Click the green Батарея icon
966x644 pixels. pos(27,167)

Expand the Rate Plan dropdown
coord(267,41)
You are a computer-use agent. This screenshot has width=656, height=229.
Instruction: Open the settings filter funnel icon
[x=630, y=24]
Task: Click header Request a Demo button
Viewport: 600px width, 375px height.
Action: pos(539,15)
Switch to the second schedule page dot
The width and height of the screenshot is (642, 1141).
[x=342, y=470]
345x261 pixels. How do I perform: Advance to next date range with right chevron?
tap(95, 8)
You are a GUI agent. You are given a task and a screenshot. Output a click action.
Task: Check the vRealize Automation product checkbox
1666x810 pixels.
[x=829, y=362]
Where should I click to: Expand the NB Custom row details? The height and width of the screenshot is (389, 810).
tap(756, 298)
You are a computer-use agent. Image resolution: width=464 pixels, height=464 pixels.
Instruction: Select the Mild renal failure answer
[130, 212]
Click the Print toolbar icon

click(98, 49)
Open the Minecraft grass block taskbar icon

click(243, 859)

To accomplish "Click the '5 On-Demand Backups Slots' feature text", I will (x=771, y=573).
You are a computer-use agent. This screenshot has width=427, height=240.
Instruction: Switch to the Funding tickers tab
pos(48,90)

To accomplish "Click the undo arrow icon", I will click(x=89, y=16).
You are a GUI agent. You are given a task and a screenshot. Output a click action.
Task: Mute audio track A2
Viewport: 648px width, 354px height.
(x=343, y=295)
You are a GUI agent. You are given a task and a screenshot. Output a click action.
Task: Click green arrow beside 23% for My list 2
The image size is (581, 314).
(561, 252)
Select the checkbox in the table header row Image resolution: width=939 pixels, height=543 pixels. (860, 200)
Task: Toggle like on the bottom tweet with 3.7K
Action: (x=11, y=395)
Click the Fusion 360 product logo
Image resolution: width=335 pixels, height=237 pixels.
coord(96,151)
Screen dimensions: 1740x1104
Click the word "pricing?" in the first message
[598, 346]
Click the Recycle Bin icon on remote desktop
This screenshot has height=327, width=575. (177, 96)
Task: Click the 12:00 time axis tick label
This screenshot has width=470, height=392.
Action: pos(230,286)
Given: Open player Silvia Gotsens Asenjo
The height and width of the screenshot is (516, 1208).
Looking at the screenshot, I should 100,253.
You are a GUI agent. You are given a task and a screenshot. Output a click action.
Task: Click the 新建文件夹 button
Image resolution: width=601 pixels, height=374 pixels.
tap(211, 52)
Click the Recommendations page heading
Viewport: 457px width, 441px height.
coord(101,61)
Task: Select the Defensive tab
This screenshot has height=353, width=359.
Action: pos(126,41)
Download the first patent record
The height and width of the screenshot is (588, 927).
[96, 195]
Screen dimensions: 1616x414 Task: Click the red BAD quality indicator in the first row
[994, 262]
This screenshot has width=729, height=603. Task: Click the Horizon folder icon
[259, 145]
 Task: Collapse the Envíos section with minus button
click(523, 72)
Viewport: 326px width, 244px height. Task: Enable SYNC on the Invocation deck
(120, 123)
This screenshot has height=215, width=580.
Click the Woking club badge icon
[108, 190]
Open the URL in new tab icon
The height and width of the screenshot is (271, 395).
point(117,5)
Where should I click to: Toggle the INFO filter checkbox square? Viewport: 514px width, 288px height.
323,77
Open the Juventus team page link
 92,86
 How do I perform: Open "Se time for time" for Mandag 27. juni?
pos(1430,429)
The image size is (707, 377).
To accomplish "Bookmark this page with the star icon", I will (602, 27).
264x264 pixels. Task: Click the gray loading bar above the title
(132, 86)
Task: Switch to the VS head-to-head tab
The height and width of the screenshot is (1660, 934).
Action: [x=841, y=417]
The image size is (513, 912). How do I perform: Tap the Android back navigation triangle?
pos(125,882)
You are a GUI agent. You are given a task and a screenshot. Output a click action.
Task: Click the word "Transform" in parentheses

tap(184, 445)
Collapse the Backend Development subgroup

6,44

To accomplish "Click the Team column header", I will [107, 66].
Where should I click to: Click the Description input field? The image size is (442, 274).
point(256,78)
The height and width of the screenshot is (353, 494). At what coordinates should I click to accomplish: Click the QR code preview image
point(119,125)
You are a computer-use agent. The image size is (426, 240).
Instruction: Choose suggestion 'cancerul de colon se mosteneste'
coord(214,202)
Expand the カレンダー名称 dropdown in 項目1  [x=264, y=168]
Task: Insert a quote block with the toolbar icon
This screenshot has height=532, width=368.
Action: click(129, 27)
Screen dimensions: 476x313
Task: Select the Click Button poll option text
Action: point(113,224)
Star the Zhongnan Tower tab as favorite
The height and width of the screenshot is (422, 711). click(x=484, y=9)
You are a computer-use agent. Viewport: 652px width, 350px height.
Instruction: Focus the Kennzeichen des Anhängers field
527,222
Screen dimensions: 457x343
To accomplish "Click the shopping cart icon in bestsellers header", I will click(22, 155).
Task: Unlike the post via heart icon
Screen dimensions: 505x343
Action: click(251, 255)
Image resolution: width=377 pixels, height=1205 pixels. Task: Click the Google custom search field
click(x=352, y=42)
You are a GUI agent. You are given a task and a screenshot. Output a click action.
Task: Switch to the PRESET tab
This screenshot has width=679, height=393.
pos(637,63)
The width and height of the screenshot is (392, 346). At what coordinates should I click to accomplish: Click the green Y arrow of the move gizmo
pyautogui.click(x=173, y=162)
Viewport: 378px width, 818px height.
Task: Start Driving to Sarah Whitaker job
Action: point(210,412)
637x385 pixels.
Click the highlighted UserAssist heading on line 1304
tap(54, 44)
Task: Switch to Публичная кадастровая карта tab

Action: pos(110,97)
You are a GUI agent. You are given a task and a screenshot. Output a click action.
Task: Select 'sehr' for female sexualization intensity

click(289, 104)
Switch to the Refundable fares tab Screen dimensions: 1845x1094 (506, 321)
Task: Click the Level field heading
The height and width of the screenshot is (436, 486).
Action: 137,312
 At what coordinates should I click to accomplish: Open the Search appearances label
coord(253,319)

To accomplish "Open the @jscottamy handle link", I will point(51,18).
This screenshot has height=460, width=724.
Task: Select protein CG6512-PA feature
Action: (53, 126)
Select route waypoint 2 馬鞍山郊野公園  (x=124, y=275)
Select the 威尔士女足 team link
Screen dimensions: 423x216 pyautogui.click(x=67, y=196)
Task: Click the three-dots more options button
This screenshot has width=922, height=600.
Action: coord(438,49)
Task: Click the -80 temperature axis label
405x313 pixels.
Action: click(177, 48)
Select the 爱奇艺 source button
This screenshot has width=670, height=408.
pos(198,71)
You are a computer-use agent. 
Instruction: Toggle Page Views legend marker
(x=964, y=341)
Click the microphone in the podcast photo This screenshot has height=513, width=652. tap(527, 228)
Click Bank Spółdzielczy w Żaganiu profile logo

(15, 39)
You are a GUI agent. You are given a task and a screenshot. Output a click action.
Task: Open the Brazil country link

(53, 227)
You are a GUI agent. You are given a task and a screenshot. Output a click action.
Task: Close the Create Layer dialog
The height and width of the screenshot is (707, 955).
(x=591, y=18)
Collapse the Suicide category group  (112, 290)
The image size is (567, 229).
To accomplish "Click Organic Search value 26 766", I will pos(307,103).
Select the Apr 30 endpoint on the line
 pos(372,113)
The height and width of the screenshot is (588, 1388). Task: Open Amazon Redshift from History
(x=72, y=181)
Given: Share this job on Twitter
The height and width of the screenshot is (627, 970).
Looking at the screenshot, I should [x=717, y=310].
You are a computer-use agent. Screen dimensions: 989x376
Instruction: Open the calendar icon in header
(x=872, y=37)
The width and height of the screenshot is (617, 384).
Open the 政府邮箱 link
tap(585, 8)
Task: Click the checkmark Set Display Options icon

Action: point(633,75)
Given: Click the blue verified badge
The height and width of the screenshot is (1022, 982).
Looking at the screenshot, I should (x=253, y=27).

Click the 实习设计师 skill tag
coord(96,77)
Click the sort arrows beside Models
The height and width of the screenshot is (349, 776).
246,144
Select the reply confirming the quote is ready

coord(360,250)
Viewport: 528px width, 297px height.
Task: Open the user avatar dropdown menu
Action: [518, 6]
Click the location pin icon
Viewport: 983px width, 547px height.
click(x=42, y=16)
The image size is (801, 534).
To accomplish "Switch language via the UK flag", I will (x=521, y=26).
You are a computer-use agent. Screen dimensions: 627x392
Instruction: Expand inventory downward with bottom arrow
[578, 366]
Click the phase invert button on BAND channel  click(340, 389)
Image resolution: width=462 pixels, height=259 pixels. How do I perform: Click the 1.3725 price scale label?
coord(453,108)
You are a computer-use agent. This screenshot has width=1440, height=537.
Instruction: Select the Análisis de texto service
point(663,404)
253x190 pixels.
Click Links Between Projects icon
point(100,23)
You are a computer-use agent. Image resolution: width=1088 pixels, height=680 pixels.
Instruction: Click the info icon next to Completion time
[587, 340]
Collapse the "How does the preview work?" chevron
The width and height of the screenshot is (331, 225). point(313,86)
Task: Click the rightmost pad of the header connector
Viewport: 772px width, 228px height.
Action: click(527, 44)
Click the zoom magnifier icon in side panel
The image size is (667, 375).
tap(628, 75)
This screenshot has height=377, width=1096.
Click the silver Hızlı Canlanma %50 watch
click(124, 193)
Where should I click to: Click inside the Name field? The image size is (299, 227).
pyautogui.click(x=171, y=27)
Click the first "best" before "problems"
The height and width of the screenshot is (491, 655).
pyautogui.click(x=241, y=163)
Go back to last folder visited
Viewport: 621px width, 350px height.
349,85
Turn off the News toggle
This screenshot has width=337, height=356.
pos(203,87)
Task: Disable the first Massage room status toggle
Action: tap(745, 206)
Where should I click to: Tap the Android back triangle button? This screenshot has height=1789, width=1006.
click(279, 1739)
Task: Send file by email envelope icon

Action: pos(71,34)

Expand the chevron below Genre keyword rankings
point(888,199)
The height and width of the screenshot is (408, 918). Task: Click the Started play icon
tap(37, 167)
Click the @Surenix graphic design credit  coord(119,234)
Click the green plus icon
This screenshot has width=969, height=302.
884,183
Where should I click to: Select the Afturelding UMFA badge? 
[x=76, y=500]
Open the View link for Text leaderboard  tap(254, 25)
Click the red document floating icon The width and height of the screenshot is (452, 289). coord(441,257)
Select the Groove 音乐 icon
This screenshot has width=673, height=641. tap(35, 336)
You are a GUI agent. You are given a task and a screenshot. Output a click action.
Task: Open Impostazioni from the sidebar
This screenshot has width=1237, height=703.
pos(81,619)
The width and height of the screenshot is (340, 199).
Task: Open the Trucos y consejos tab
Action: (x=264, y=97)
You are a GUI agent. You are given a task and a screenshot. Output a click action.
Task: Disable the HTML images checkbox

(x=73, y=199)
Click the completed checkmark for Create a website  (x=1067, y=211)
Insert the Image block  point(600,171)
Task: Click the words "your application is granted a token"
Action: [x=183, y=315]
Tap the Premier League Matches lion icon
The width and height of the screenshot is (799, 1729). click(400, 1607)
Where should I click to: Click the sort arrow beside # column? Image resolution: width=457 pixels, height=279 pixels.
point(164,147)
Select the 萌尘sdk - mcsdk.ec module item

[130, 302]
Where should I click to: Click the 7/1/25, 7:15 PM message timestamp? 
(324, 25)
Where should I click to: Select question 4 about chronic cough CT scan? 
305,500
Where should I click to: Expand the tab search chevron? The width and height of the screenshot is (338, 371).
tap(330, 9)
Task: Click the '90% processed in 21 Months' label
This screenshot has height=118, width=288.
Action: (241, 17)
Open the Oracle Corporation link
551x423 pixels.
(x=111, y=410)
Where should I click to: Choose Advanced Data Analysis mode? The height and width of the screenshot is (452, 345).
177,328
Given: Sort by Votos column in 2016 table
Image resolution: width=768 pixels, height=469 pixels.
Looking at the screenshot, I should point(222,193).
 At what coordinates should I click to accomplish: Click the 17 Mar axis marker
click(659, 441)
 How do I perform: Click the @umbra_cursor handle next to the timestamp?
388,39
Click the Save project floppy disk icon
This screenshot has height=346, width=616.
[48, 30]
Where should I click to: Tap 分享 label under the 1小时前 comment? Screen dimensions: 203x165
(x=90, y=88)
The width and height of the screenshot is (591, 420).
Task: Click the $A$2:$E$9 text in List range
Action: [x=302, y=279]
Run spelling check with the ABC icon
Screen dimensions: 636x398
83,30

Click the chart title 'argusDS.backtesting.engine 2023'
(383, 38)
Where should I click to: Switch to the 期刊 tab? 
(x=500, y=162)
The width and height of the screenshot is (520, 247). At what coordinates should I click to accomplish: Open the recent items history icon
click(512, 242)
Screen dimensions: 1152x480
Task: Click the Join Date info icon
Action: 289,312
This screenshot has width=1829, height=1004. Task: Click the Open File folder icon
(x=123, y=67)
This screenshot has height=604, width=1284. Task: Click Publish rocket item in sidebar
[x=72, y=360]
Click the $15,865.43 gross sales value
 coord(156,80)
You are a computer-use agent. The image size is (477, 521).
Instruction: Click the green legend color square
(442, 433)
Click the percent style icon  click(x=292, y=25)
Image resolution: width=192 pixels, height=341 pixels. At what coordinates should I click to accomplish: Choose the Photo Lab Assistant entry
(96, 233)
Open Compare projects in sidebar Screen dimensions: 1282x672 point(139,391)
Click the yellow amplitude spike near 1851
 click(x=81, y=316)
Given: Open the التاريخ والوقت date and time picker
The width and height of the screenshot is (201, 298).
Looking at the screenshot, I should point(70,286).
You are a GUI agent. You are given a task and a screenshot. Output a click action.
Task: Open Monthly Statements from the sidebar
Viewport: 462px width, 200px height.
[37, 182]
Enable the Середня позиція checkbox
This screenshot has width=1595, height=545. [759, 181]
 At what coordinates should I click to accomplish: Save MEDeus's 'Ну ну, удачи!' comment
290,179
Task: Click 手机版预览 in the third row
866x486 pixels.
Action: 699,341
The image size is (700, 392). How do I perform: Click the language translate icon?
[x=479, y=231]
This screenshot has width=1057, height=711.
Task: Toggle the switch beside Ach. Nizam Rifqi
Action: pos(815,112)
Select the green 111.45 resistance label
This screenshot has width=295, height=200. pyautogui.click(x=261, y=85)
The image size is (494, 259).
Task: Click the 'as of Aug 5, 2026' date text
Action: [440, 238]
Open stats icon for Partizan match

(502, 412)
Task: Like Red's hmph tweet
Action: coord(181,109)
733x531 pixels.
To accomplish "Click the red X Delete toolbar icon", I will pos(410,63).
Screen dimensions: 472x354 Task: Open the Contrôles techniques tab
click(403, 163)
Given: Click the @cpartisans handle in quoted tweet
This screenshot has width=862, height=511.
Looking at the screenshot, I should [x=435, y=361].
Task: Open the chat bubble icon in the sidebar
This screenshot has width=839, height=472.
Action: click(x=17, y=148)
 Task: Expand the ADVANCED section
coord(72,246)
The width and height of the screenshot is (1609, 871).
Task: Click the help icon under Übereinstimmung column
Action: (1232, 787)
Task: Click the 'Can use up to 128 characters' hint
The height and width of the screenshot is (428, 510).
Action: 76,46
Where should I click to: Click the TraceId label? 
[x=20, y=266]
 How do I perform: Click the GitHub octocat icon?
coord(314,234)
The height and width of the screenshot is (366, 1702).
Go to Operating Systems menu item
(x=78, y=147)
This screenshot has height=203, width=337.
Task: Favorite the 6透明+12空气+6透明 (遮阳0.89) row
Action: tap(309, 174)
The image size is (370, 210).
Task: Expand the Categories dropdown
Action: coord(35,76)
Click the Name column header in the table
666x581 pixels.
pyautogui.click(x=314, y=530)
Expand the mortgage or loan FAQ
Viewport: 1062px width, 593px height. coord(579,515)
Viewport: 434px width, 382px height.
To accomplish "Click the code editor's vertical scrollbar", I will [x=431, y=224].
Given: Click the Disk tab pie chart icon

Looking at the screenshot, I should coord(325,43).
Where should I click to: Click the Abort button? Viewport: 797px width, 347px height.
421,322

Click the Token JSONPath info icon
###
Exercise prompt:
Your answer should consist solely of the lines above from the line with "The image size is (581, 314)." to the line with "Screen dimensions: 1740x1104", both included, reproduced exactly.

Solution:
The image size is (581, 314).
(561, 252)
Select the checkbox in the table header row Image resolution: width=939 pixels, height=543 pixels. (860, 200)
Task: Toggle like on the bottom tweet with 3.7K
Action: (x=11, y=395)
Click the Fusion 360 product logo
Image resolution: width=335 pixels, height=237 pixels.
coord(96,151)
Screen dimensions: 1740x1104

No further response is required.